Politic?

This is a blog dedicated to a personal interpretation of political news of the day. I attempt to be as knowledgeable as possible before commenting and committing my thoughts to a day's communication.

Sunday, October 09, 2011

Serving Whom?

"I was told that if we found anything we'd need a warrant, everyone was so leery about getting on board with the investigation, worried about his rights."
Well, they were prostitutes. That says it all. Society's throw-away, expendable, disposables. Scorned and pitied. They were denizens of the night, of dark, dirty streets; they were, after all, not society's finest. They were, in fact, a societal embarrassment. Why weren't they more discreet? Why were they so brazen? Why were they out there, on the streets, tempting men?

Those men have rights, after all. Those men are the stalwarts of society. Many of them are businessmen, medical doctors, judges, police officers, the local barber, the schoolteacher. They're respectable. They're just looking for a little sex and are willing to pay for uncomplicated sex. It's available and they're the clients.

Of course if there were no clients there'd be no trade. Sometimes it's all a woman has, when she has been so utterly degraded already by her sickly insane dependence on recreational drugs, on alcohol. When you're so despair-ridden, so aware that you're less than nothing as far as society is concerned, how much lower can you sink?

Well, you can agree to go along with someone who lives in the neighbourhood, a farmer by the name of Robert William Pickton whose pig farm isn't that long a drive from Vancouver's Downtown Eastside. You can go along with him, in 1997, to be viciously attacked by him, fight back, and manage to escape. Then you can report the attack to the local authorities.

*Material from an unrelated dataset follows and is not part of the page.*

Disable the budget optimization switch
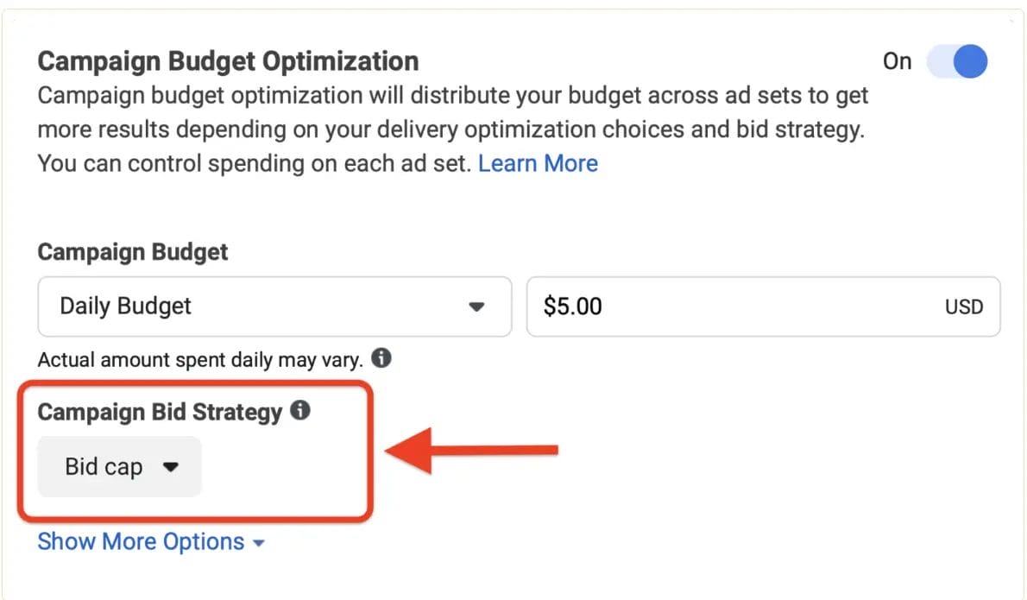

You can do all that, but they'll look at you, evaluate the situation; the word of a drug-addicted prostitute against that of a respectable local farmer. Oh, not-so-respectable, after all. But still...
It was decided to just let the matter drop; no one would go out to the Port Coquitlam pig farm and charges would be dropped. Can the law depend on the word of a drug-addled prostitute? Not likely.

Does society care about all those strange absences? Eight women between 1997 and 1998 just gone, no one knows where or how or even when. People. Especially footloose, drug-addicted ladies of the night; they just decide to go somewhere else. 'Bye-'bye. Then a tip comes in to the Vancouver Police Department about the same guy, a caller who describes him as "sicko" claiming to have ground women up just like pigmeat.

Two RCMP constables go along to interview him in 2000. He's agreeable to a search of his property. They decide not to proceed. And eleven more women are reported missing. Odd that; in 1998 the VPD and RCMP had some interest in Robert William Pickton, and were curious about his pig farm. A number of additional tips came in. A visitor to the pig farm had reported comments about ground-up bodies being fed to pigs.

The Canadian Police Information Centre databank had gained another entry under "observation" status for "being dangerous to prostitutes". Sources kept showing up, people who had been at the Pickton pig farm. The RCMP and the VPD appeared to have a jurisdictional disagreement. Eventually an RCMP officer happened on the property, looking for an illegal firearm. When items turned up linked to the missing women.

And with that evidence staring the police directly in the face, what else could they do but launch a serious investigation and examination of the pig farm? Finally, the first two of 26 murder charges were laid against Robert William Pickton. Finally the B.C. Supreme Court jury, five years later, found Robert William Pickton guilty on six counts of second-degree murder.

The other twenty missing women? Well, remember what they represent; drug addicts, prostitutes, human waste drifting about the sleazy streets of the Downtown Eastside. Charges stayed.